In the excerpt on hiring and the talent war, what does changing and growing require beyond knowing and learning?

• Source extract:
--*--

As in therapy, clarifying our motivations, what makes us who we are, our fears and our history, allows us to understand. However, changing and growing requires much more than knowing and learning. It requires courage. Broadly and generally speaking, all companies are standing in this place. They feel that they are amid “a war” because they haven’t yet managed to connect to the new generations, who experience another dynamic, another way of thinking. Opportunities appear when we pass without victimizing ourselves to be protagonists, when we take charge of our lives. In this case, for those who dare try new methods, the opportunities are significant. There will be perfect recipes in this book. I don’t believe in them. Those who realize this and learn to manage themselves in the new world are those who not only stay with the best people but who attain the admiration of others. They are the ones who win the talent war.
The spermatozoid’s road
In the classic view, a company that seeks someone appeals to one-to-many communication. Put a notice in the newspaper or on an employment portal, and I, as the candidate, must find the notice in the correct medium and answer it. My CV thus starts a journey of improbable success. It must compete with dozens, hundreds or maybe thousands of other CVs. And, among those, surely one or two people will get the position. The CV takes the path of the sperm, running a blind marathon to reach the ovule.
Because the chances of my CV standing out are so remote, the temptation exists to increase my chances of success by any means possible. I want to improve my CV, ensure it makes an impact, change it so that it reflects what I think every company demands. This requires an investment of time and energy that is rarely fruitful. Some job portals even charge (!!!) their candidates for this service. Another possibility is to use a photocopier to create a bunch of CVs and send them out indiscriminately. The reasoning is that sooner or later, if I persist, my document will reach the hands of someone with enough power to consider (my) merits and call me. There are all sorts of stratagems. There is an expectation of a game of appearances, which requires one to “make up” a CV so that it can compete with other (also made-up) CVs.

--*--

• Collected data entries:
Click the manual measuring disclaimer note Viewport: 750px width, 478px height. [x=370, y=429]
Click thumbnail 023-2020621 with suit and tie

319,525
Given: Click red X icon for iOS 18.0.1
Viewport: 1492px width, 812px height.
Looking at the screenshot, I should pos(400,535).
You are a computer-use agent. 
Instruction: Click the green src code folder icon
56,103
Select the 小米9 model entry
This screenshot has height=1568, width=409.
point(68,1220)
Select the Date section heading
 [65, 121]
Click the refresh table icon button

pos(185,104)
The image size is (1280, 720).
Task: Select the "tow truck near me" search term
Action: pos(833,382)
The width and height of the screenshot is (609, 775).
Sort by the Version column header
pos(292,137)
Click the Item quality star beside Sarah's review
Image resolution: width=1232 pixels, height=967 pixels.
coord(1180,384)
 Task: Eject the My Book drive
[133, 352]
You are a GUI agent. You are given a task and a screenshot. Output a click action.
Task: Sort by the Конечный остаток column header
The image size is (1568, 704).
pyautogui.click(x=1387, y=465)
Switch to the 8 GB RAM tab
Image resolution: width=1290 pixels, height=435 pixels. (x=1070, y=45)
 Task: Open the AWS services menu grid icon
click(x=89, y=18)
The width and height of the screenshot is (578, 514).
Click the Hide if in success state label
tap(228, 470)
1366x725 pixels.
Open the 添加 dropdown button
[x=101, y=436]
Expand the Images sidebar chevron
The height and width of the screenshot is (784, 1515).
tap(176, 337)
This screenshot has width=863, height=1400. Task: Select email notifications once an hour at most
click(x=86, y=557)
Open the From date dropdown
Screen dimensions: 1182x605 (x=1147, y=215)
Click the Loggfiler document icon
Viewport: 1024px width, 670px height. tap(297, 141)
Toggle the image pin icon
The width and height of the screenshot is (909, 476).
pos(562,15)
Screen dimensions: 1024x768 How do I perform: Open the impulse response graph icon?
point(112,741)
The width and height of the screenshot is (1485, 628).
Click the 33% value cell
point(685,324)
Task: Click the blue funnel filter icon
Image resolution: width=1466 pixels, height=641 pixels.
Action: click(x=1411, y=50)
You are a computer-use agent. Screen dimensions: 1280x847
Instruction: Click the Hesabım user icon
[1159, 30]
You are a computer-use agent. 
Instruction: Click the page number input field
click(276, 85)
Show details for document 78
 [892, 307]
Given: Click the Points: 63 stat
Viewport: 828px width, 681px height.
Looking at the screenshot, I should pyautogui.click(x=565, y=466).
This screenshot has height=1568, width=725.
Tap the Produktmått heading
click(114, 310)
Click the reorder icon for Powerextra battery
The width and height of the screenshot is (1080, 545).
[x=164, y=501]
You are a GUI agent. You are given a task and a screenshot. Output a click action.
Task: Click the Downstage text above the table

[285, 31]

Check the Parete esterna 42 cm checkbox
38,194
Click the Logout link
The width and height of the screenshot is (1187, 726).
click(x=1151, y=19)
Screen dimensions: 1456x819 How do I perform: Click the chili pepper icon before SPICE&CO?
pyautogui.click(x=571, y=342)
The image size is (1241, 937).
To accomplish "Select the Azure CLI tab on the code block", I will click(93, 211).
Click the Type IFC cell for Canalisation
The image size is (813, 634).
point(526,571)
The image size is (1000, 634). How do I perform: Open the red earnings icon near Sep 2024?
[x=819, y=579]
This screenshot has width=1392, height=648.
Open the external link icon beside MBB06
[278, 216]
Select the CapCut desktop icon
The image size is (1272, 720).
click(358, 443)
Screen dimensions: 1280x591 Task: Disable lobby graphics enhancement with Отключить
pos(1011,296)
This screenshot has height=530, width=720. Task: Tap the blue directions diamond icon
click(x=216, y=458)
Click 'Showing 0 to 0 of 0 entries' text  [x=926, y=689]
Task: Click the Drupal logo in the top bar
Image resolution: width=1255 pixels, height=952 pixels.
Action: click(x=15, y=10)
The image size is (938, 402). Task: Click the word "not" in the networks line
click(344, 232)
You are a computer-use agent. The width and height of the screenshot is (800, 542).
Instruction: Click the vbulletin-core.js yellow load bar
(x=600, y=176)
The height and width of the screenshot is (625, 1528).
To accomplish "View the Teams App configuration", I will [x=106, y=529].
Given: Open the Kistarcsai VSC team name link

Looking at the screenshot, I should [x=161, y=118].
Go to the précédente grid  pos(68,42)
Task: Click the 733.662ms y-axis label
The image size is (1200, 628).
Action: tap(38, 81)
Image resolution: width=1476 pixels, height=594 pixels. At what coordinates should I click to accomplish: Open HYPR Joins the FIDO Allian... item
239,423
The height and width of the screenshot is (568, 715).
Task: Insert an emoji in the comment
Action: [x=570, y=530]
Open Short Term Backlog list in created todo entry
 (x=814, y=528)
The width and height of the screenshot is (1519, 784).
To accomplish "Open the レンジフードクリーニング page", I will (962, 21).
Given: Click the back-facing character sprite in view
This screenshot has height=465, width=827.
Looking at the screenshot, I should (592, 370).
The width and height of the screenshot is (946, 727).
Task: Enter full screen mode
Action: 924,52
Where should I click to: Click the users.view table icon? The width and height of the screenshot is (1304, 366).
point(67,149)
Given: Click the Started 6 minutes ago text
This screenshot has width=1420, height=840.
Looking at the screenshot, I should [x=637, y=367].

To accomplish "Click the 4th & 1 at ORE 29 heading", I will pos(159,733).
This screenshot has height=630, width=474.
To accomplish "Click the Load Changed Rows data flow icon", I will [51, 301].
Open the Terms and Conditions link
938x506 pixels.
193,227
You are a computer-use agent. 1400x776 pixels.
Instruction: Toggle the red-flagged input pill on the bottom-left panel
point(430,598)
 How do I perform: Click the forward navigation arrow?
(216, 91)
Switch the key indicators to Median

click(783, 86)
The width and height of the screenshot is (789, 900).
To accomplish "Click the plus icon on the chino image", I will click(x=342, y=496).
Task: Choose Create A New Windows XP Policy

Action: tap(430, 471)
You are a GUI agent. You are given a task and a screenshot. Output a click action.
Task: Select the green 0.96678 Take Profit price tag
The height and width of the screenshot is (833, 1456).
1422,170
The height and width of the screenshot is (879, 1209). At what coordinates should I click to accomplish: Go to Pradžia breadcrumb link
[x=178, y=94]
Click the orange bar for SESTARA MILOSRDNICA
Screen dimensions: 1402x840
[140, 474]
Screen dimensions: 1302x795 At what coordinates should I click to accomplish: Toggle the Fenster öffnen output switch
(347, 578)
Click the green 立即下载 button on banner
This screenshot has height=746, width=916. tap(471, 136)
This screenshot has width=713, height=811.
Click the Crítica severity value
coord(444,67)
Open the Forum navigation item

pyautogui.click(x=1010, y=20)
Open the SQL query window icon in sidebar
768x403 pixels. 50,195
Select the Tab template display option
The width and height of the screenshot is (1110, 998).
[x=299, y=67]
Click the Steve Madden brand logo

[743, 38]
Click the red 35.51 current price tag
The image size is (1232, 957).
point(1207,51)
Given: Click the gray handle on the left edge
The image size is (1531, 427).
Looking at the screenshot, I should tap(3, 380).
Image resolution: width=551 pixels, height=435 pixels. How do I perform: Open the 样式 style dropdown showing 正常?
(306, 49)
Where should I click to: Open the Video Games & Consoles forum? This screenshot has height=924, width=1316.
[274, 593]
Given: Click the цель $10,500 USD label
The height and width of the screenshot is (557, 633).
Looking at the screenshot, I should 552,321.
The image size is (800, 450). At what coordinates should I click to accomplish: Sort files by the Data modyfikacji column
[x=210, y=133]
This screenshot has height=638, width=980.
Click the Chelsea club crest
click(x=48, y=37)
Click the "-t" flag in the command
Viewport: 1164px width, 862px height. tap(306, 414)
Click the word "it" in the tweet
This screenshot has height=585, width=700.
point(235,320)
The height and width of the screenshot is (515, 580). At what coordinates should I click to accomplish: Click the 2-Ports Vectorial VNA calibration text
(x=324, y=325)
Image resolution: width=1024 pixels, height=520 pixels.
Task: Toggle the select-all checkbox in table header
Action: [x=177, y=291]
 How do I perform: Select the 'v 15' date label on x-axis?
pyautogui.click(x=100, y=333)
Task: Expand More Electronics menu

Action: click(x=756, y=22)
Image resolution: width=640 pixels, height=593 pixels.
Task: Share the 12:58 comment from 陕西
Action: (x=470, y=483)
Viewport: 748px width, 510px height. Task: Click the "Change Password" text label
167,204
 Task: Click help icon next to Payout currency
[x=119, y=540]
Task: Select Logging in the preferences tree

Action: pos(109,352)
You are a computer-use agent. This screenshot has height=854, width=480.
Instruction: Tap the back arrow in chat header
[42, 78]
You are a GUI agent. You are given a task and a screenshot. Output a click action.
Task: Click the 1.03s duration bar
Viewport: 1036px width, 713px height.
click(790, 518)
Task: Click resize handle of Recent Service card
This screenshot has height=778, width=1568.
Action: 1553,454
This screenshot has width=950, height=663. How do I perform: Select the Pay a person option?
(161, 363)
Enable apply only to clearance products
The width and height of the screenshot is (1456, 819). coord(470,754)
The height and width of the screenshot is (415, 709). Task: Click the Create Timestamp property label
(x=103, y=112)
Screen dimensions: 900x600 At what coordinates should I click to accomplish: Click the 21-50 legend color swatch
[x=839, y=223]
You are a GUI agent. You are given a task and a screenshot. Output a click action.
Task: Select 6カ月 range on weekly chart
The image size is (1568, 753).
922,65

--*--

• Result for this exercise: Courage.